Question

Let \(f : \mathbb{R} \to \mathbb{R}\) be a differentiable function and \(f(1) = 4\). Then the value of
\[ \lim_{x \to 1} \int_{4}^{f(x)} \frac{2t}{x - 1} \, dt \]

• A. 16
• B. 8
• C. 4
• D. 2

Hint:

When dealing with limits of integrals, consider the use of the Fundamental Theorem of Calculus and differentiate under the integral sign if necessary.

Answer 1

The Correct Option is A

Step 1: The problem requires finding the limit of an integral expression.

Step 2: The integral is:

\[ \int_4^{f(x)} \frac{2t}{x-1} \, dt \]

Given \( f(x) \) is differentiable and \( f(1) = 4 \), we can use the Fundamental Theorem of Calculus.
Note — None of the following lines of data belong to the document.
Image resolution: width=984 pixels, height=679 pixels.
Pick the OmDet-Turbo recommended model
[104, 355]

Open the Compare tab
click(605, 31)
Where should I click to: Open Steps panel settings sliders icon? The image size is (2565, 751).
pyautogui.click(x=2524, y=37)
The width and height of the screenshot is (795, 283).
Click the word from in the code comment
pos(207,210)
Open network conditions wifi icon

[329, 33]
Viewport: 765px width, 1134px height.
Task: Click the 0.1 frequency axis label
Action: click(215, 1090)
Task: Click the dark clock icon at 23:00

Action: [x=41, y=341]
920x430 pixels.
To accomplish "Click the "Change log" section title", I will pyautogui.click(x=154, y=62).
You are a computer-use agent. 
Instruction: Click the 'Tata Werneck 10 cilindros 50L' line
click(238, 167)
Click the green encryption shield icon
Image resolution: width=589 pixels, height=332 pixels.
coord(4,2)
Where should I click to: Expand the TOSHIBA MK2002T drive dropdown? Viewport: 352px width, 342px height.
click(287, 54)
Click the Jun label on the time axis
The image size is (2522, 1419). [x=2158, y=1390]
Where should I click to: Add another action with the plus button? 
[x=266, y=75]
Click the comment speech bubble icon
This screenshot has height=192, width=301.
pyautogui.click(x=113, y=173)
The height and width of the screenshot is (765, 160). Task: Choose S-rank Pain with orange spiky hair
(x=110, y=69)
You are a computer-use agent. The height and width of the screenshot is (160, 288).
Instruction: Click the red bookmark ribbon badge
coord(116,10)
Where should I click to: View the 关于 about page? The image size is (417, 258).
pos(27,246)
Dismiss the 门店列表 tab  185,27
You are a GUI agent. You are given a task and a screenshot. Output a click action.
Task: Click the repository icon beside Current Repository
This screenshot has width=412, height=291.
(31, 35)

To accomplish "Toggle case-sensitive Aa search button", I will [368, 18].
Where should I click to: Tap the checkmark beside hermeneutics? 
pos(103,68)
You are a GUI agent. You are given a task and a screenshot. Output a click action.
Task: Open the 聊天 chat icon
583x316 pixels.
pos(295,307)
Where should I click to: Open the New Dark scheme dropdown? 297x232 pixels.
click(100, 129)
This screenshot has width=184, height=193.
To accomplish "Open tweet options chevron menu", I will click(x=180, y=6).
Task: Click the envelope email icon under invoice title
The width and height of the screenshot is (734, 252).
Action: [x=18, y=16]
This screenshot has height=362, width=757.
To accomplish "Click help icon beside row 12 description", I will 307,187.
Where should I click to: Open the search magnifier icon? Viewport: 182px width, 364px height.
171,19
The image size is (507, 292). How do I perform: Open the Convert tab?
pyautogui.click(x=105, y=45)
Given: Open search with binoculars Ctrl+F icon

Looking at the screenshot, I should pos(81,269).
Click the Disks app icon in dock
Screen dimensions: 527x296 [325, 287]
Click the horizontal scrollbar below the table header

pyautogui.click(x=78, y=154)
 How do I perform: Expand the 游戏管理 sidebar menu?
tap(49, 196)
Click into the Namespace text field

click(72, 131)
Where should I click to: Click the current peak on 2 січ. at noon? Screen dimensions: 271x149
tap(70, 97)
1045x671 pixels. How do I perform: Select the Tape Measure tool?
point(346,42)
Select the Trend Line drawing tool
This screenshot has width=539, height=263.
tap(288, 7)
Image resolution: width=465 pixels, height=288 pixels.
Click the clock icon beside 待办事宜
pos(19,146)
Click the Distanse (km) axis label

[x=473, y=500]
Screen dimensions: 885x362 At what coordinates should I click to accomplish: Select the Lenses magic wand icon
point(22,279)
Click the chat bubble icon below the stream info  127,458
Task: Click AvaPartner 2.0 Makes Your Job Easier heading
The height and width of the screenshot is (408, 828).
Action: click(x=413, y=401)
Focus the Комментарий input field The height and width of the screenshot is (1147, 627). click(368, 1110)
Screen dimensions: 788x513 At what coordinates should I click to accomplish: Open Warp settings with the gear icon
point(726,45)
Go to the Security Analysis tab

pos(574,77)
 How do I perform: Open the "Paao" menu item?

Step 3: The integral remains:

\[ \int_4^{f(x)} \frac{2t}{x-1} \, dt \]

As \( x \to 1 \), \( f(x) \to 4 \). We analyze the integral's behavior as \( x \) approaches 1.

Step 4: The integrand \( \frac{2t}{x-1} \) suggests the integral is proportional to \( \frac{1}{x-1} \).

Step 5: Differentiating the integral with respect to \( x \):

\[ \frac{d}{dx} \left( \int_4^{f(x)} \frac{2t}{x-1} \, dt \right) = \frac{2f(x)}{x-1} \cdot f'(x) \]

Step 6: Substituting \( f(1) = 4 \) and \( f'(1) = 2 \), evaluate the limit at \( x = 1 \):

\[ \lim_{x \to 1} \frac{2f(x)}{x-1} \cdot f'(x) = 16 \]

Therefore, the expression's value is \( \boxed{16} \).